Многие из новичков почти ничего не слышали о моем деле или представляли себе его довольно смутно. Однако то, что я с органами не общаюсь, знали все, и это интересовало людей куда больше, чем обстоятельства моего "шпионажа" в пользу мирового сионизма. Поэтому с первых же дней по зоне поползли слухи, источник которых был очевиден, что я начал с КГБ какие-то переговоры, первый результат которых - мое назначение дневальным; а Захаров, в свою очередь, старался вовсю, чтобы такое предположение выглядело как можно более правдоподобным. Начальство не только дало мне легкую работу, но и смотрело сквозь пальцы на то, что я, справившись с ней, читал книжки или гулял, а ведь меня могли послать чистить снег или придумать еще что-либо в таком же роде. Я не только не лишался ларька, но и впервые за все свои годы в ГУЛАГе получил право "за добросовестный труд" делать там покупки на дополнительные два рубля в месяц. Два моих январских письма легко прошли цензуру и улетели в Москву, более того, и Осин, и его заместитель Букин упорно намекали и мне, и другим, что мое дело вот-вот будет пересмотрено. Словом, в самый разгар суровой уральской зимы для меня началась очередная оттепель... Вместе с тем Осин с Букиным призывали меня вести себя благоразумно и прежде всего прекратить антисоветские разговоры и публичные нападки на КГБ.
- Вы же не ребенок, который забавляется тем, что дразнит взрослых! Зачем ругать вслух КГБ? Никто не требует от вас их любить, но к чему свои чувства афишировать? Я вам точно обещаю, КГБ не будет осложнять вам жизнь, если вы не станете мешать им работать, - говорил мне в демонстративном порыве откровенности Букин, считая, видимо, что отказаться от такого щедрого предложения мне будет нелегко.
Я и впрямь вел себя как мальчишка, размахивающий красной тряпкой перед мордой быка, во всяком случае, именно на это животное был похож майор Захаров, наливавшийся злобой каждый раз, когда ему казалось, что его дразнят.
Надо сказать, что Захаров, в отличие от других известных мне кагебешников, не гнушался самой черной оперативной работы, неожиданно появляясь в цехах и бараках, он крадучись, по-кошачьи, скользил вдоль стен, наблюдая за тем, кто что делает и с кем разговаривает, а когда ловил человека на провинности - отошел, скажем, тот от станка во время работы или лежал на нарах до отбоя - вызывал прапорщика и приказывал наказать согрешившего.
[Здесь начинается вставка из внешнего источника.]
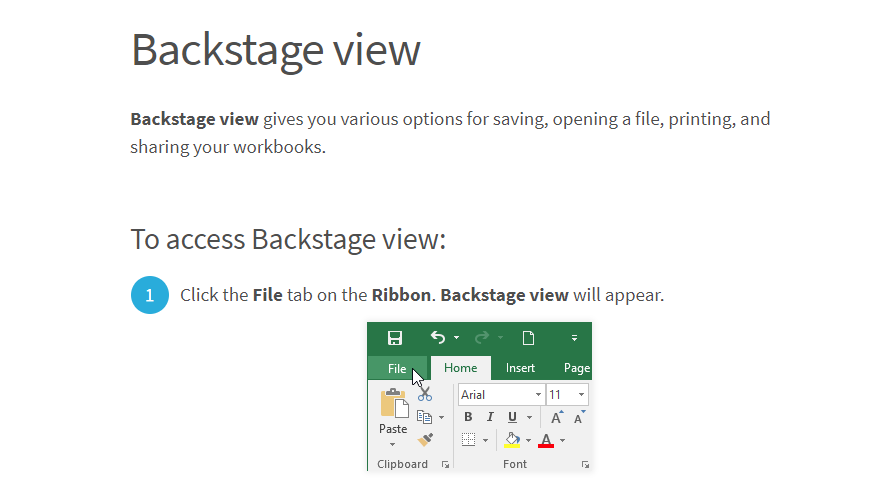Toggle Underline formatting button
Image resolution: width=884 pixels, height=487 pixels.
click(x=512, y=417)
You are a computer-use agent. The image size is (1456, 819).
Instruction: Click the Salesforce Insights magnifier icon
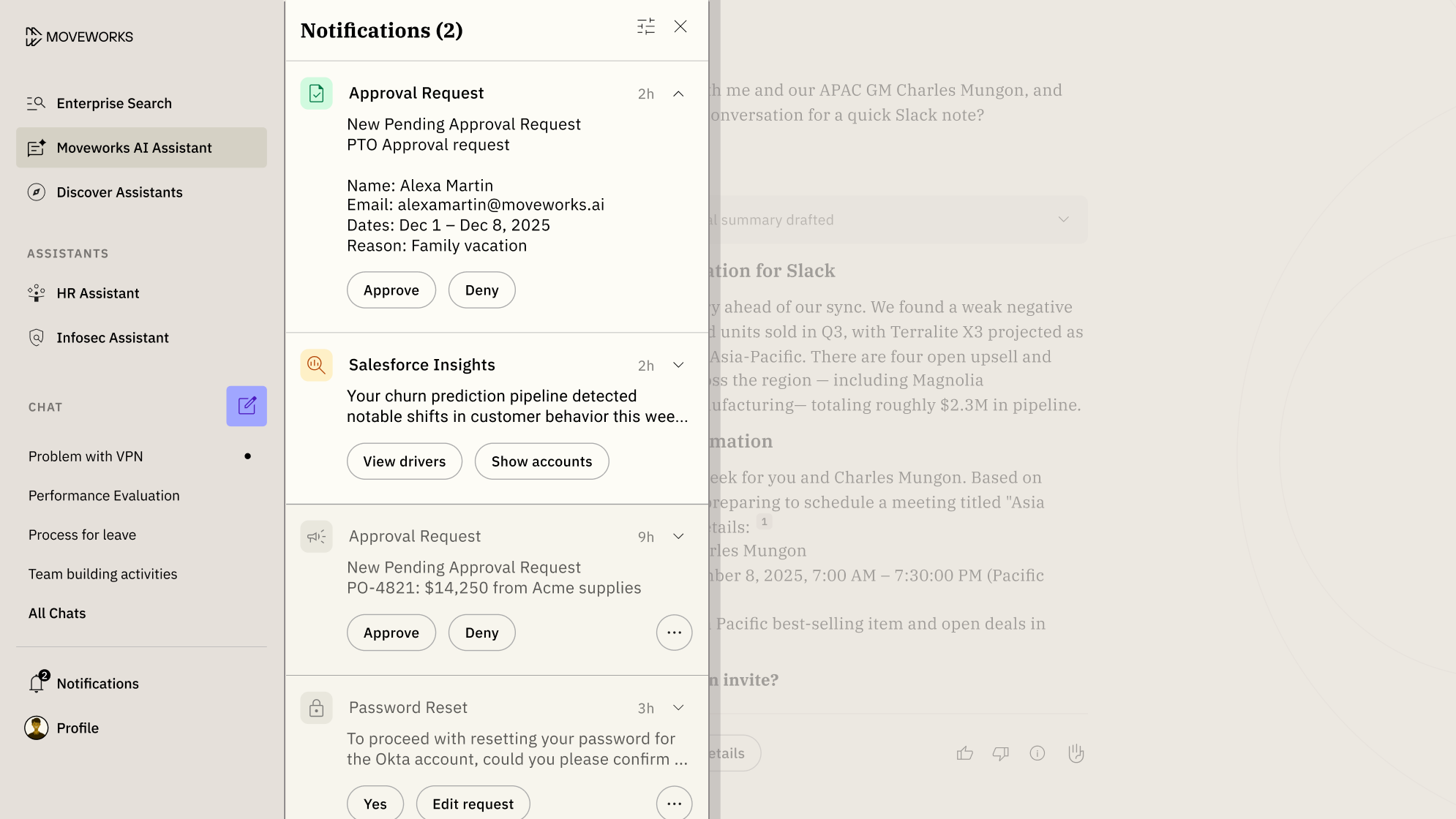pyautogui.click(x=316, y=365)
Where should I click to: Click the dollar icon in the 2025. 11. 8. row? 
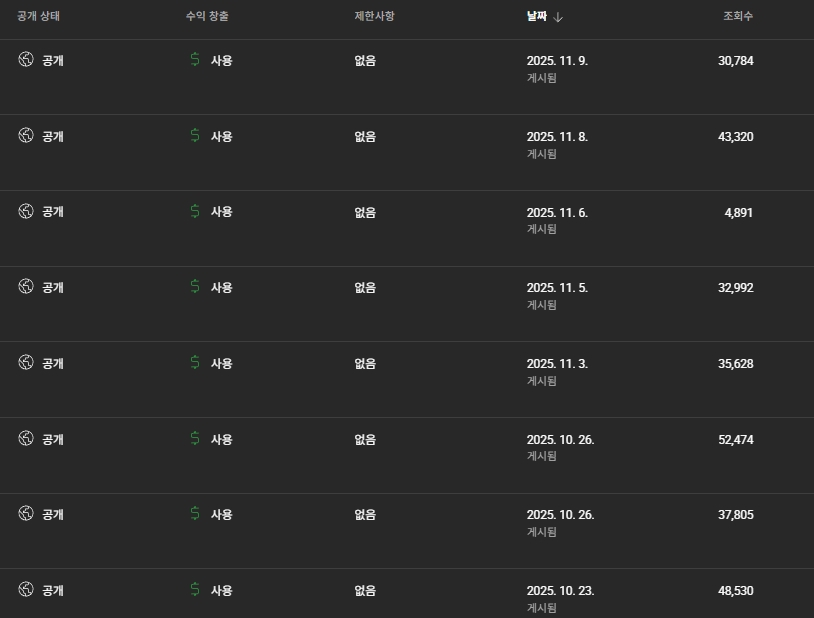(195, 135)
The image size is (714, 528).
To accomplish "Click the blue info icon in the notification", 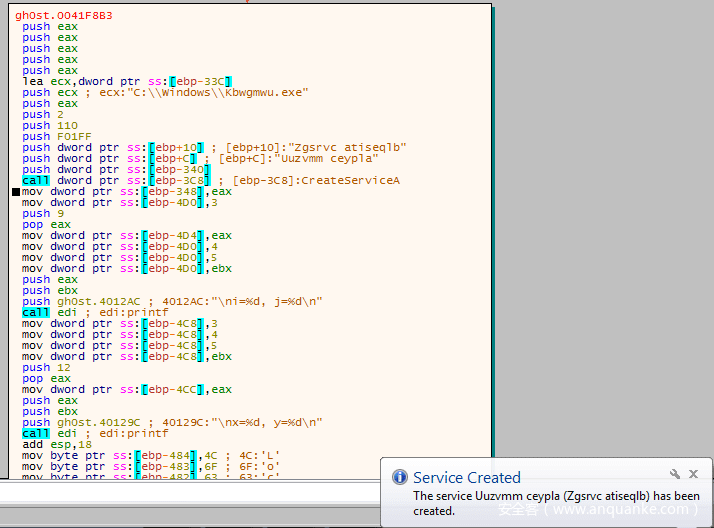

За это опера называли за глаза "прапорщик Захаров", а я не мог отказать себе в удовольствии именовать его так при нем же. Когда Захаров посещал мою "вотчину", я, как дневальный, замечал его со своего места первым и спешил из секции в секцию, предупреждая зазевавшихся зеков:
- У нас в гостях прапорщик Захаров!
- Зачем вы это делаете? - спрашивал меня Осин.
- Так я понимаю свои рабочие обязанности: заботиться о зеках, когда они находятся в бараках, - отвечал я.
Однажды Захаров подошел ко мне и, играя на публику, ласково поинтересовался:
- Как ваше здоровье, Анатолий Борисович, как сердце?
- А вам какое дело? - грубо ответил я.- Вы же специалист не по сердцу, а по трансплантации мозгов. Но моя голова в ваших услугах не нуждается.
Так что Букин был прав: в своих отношениях с КГБ я и сейчас, спустя более чем десятилетие после знакомства с ним, предпочитал оставаться мальчишкой, ибо никак не мог с должной серьезностью воспринимать этих взрослых дядек, возомнивших себя богами, и, принужденный участвовать в трагедии, поставленной ими на бескрайних подмостках Советского Союза, не считал нужным сдерживать смех, когда отдельные ее эпизоды были уж очень абсурдными. КГБ поручил мне привилегированную роль дневального, чтобы вставить мое имя в свои программки. Но моя "несыгранность" с органами снова портила им спектакль: я категорически не желал вписываться в актерский ансамбль, в подавляющем большинстве своем покорный режиссерам. И все же труппа, с которой они работали, была далеко не однородной, о чем постановщики стали вскоре догадываться.